[Data entries]
■ ■ ■ ■
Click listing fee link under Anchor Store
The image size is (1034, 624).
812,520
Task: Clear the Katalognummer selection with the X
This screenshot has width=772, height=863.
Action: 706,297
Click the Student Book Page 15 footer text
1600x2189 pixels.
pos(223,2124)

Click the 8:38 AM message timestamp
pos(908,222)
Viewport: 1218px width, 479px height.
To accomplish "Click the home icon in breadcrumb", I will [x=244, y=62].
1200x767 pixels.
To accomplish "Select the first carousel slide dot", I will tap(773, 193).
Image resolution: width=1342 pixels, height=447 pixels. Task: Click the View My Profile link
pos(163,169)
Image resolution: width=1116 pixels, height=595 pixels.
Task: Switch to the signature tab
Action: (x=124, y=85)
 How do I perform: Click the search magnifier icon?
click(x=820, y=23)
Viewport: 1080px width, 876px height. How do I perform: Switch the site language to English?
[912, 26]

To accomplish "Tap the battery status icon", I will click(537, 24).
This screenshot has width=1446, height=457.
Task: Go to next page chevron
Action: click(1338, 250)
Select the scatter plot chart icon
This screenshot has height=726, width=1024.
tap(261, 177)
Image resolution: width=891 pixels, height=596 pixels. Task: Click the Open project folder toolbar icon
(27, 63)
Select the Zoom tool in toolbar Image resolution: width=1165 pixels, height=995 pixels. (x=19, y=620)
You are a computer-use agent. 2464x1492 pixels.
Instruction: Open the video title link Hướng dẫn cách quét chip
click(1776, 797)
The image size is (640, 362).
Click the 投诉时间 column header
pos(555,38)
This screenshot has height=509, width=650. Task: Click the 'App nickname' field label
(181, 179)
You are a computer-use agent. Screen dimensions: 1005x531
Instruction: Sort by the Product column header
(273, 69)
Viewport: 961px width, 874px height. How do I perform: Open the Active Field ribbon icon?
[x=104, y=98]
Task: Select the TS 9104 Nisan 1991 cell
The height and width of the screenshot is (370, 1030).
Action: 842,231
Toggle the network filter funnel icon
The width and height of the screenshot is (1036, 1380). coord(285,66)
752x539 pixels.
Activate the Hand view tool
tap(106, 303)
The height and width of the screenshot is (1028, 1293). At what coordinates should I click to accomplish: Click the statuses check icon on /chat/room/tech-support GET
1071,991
■ ■ ■ ■
→ PROBLEM TO SOLVE
What's needed is a word-for-word restatement of all the entries.

→ RESPONSE AREA
Click listing fee link under Anchor Store
The image size is (1034, 624).
812,520
Task: Clear the Katalognummer selection with the X
This screenshot has width=772, height=863.
Action: 706,297
Click the Student Book Page 15 footer text
1600x2189 pixels.
pos(223,2124)

Click the 8:38 AM message timestamp
pos(908,222)
Viewport: 1218px width, 479px height.
To accomplish "Click the home icon in breadcrumb", I will [x=244, y=62].
1200x767 pixels.
To accomplish "Select the first carousel slide dot", I will tap(773, 193).
Image resolution: width=1342 pixels, height=447 pixels. Task: Click the View My Profile link
pos(163,169)
Image resolution: width=1116 pixels, height=595 pixels.
Task: Switch to the signature tab
Action: (x=124, y=85)
 How do I perform: Click the search magnifier icon?
click(x=820, y=23)
Viewport: 1080px width, 876px height. How do I perform: Switch the site language to English?
[912, 26]

To accomplish "Tap the battery status icon", I will click(537, 24).
This screenshot has width=1446, height=457.
Task: Go to next page chevron
Action: click(1338, 250)
Select the scatter plot chart icon
This screenshot has height=726, width=1024.
tap(261, 177)
Image resolution: width=891 pixels, height=596 pixels. Task: Click the Open project folder toolbar icon
(27, 63)
Select the Zoom tool in toolbar Image resolution: width=1165 pixels, height=995 pixels. (x=19, y=620)
You are a computer-use agent. 2464x1492 pixels.
Instruction: Open the video title link Hướng dẫn cách quét chip
click(1776, 797)
The image size is (640, 362).
Click the 投诉时间 column header
pos(555,38)
This screenshot has height=509, width=650. Task: Click the 'App nickname' field label
(181, 179)
You are a computer-use agent. Screen dimensions: 1005x531
Instruction: Sort by the Product column header
(273, 69)
Viewport: 961px width, 874px height. How do I perform: Open the Active Field ribbon icon?
[x=104, y=98]
Task: Select the TS 9104 Nisan 1991 cell
The height and width of the screenshot is (370, 1030).
Action: 842,231
Toggle the network filter funnel icon
The width and height of the screenshot is (1036, 1380). coord(285,66)
752x539 pixels.
Activate the Hand view tool
tap(106, 303)
The height and width of the screenshot is (1028, 1293). At what coordinates should I click to accomplish: Click the statuses check icon on /chat/room/tech-support GET
1071,991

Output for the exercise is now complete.